(Stored data entries)

=== Begin Enclosure ===

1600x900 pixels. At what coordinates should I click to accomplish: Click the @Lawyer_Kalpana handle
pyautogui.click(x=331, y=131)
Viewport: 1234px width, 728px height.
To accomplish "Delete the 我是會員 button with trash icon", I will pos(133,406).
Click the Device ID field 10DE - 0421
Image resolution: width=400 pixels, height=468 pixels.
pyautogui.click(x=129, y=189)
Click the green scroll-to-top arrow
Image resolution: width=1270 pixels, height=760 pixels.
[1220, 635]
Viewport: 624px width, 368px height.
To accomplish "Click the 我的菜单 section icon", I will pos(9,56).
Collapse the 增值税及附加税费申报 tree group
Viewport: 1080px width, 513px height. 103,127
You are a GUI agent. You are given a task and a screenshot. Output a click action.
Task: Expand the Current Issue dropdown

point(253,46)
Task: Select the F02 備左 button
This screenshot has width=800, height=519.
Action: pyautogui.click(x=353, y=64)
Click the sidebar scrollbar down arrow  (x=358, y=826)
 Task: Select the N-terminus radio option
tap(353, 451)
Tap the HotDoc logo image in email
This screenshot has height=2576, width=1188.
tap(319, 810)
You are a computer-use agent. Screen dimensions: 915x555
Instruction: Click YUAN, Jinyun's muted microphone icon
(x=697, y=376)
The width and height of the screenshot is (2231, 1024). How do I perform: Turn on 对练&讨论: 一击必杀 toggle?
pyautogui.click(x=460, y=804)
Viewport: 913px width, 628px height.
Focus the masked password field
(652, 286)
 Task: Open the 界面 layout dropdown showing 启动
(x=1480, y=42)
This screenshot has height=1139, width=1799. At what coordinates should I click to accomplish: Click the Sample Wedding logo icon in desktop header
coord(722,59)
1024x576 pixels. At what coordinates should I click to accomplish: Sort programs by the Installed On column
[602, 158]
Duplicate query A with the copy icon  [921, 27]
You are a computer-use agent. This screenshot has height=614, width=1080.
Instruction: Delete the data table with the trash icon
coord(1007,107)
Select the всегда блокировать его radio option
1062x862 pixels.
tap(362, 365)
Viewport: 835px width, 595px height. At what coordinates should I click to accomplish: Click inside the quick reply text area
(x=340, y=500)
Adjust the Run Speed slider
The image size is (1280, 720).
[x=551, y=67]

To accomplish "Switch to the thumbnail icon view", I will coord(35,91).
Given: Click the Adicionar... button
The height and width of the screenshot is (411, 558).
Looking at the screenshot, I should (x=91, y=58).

=== End Enclosure ===

Your assignment:
A verbatim output of all the data above is needed.

Solution to this problem:
1600x900 pixels. At what coordinates should I click to accomplish: Click the @Lawyer_Kalpana handle
pyautogui.click(x=331, y=131)
Viewport: 1234px width, 728px height.
To accomplish "Delete the 我是會員 button with trash icon", I will pos(133,406).
Click the Device ID field 10DE - 0421
Image resolution: width=400 pixels, height=468 pixels.
pyautogui.click(x=129, y=189)
Click the green scroll-to-top arrow
Image resolution: width=1270 pixels, height=760 pixels.
[1220, 635]
Viewport: 624px width, 368px height.
To accomplish "Click the 我的菜单 section icon", I will pos(9,56).
Collapse the 增值税及附加税费申报 tree group
Viewport: 1080px width, 513px height. 103,127
You are a GUI agent. You are given a task and a screenshot. Output a click action.
Task: Expand the Current Issue dropdown

point(253,46)
Task: Select the F02 備左 button
This screenshot has width=800, height=519.
Action: pyautogui.click(x=353, y=64)
Click the sidebar scrollbar down arrow  (x=358, y=826)
 Task: Select the N-terminus radio option
tap(353, 451)
Tap the HotDoc logo image in email
This screenshot has height=2576, width=1188.
tap(319, 810)
You are a computer-use agent. Screen dimensions: 915x555
Instruction: Click YUAN, Jinyun's muted microphone icon
(x=697, y=376)
The width and height of the screenshot is (2231, 1024). How do I perform: Turn on 对练&讨论: 一击必杀 toggle?
pyautogui.click(x=460, y=804)
Viewport: 913px width, 628px height.
Focus the masked password field
(652, 286)
 Task: Open the 界面 layout dropdown showing 启动
(x=1480, y=42)
This screenshot has height=1139, width=1799. At what coordinates should I click to accomplish: Click the Sample Wedding logo icon in desktop header
coord(722,59)
1024x576 pixels. At what coordinates should I click to accomplish: Sort programs by the Installed On column
[602, 158]
Duplicate query A with the copy icon  [921, 27]
You are a computer-use agent. This screenshot has height=614, width=1080.
Instruction: Delete the data table with the trash icon
coord(1007,107)
Select the всегда блокировать его radio option
1062x862 pixels.
tap(362, 365)
Viewport: 835px width, 595px height. At what coordinates should I click to accomplish: Click inside the quick reply text area
(x=340, y=500)
Adjust the Run Speed slider
The image size is (1280, 720).
[x=551, y=67]

To accomplish "Switch to the thumbnail icon view", I will coord(35,91).
Given: Click the Adicionar... button
The height and width of the screenshot is (411, 558).
Looking at the screenshot, I should (x=91, y=58).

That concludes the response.